Unlike in the day vs. sol distinction, "Mars Year" has no unique Latin term. Start and End dates of Mars Years were determined for 1607–2141 by Piqueux et al. Earth and Mars dates can be converted in the Mars Climate Database, however, the Mars Years are only rational to apply to events that take place on Mars.

Mars Year 1 started on 11 April 1955 and ended on 25 February 1957. Mars Year 1 is preceded by Mars Year 0.

== Events of Mars Year 1 ==
There was no spacecraft on or around Mars in Mars Year 1 (the first successful flyby occurred in Mars Year 6).

De Mottoni created two albedo maps, Kuiper made several drawings Millman made maps and detailed descriptions and Dollfus observed the poles of Mars during the 1956 opposition.

- L_{s} 257 (Sol 495) Křivský et al. reports that the polar cap disappeared during a solar flare event.
- L_{s} 263 (Sol 505): Earth is closest to Mars (10 September 1956).
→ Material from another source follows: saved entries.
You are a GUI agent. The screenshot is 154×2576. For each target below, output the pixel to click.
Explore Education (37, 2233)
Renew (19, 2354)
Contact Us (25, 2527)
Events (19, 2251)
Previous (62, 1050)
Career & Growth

This was the best time to observe Mars, therefore most observations during M.Y. 1 took place during this time.
- Around L_{s} 270: Major dust storm. Kuiper observed that a new polar cap formed before the southern summer solstice (L_{s} 270), and a dust storm developed over Mare Sirenum or Hellespontus and spread rapidly, covering the entire planet with dust except the south polar region. The lowered temperature may have led to the early formation of the polar cap where bright white snow was observed uncontaminated by yellow dust, however Millman attributes the disappearance of the cap to clouds.